Data to use:
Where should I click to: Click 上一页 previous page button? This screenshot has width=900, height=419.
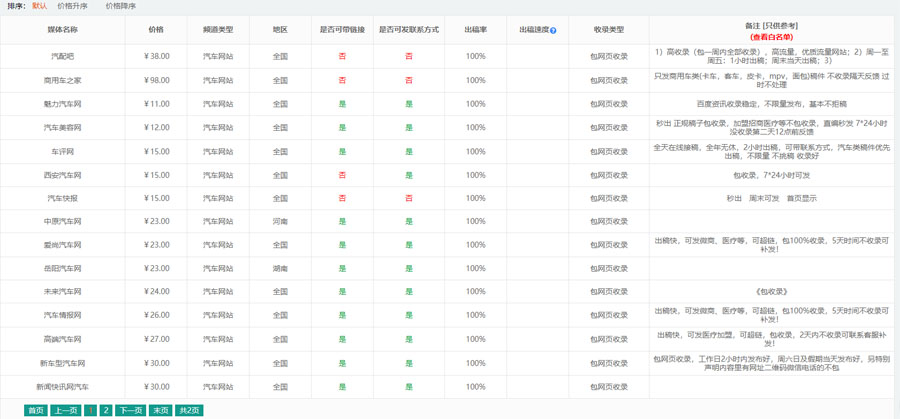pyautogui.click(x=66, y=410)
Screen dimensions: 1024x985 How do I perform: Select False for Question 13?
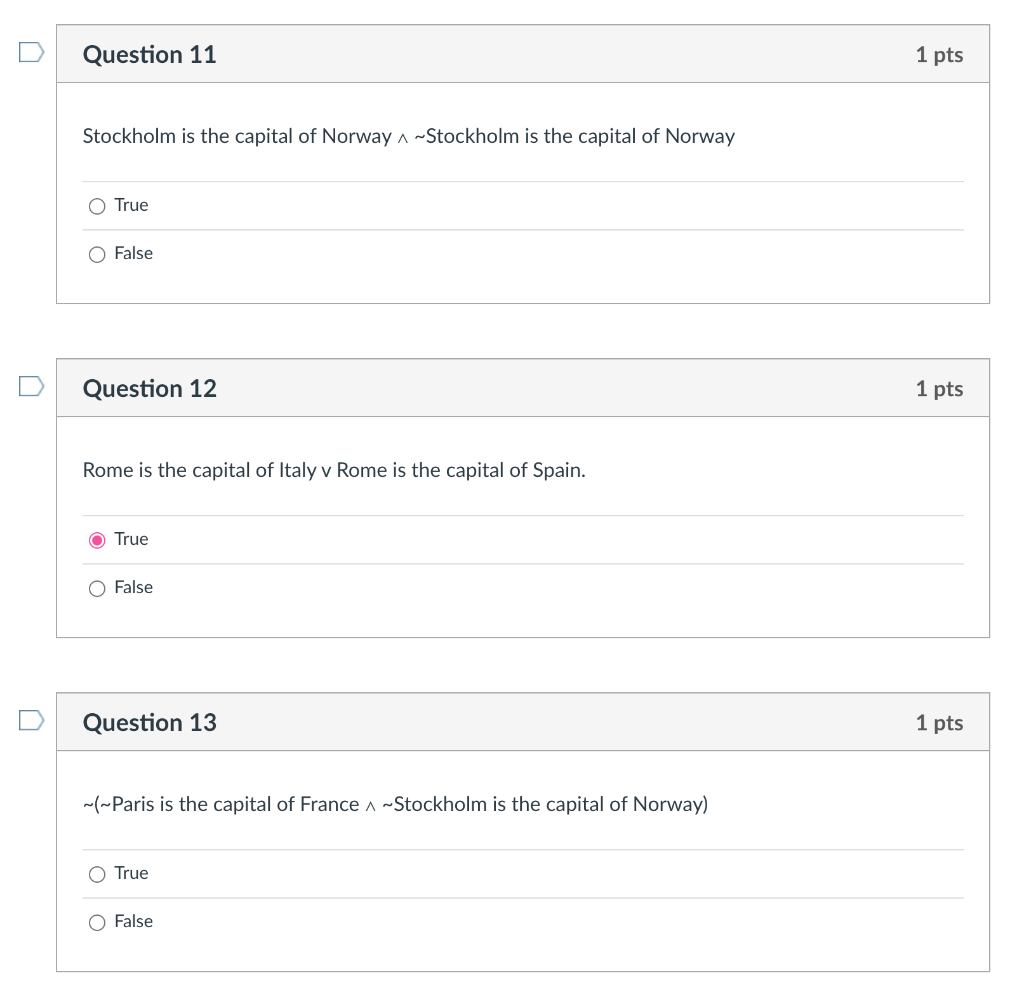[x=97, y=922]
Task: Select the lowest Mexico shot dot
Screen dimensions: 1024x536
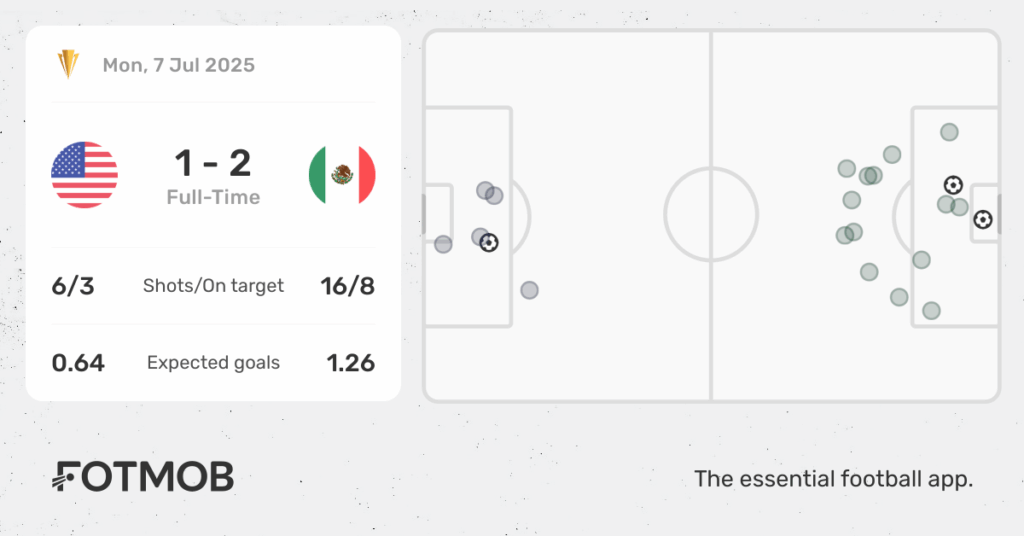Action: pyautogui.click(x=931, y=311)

What needs to be done:
Every line from the one containing "Task: Select the lowest Mexico shot dot" through the last line of the data, both included, is to be repeated exactly; the pictures are to be left out.

Response:
Task: Select the lowest Mexico shot dot
Screen dimensions: 1024x536
Action: pyautogui.click(x=931, y=311)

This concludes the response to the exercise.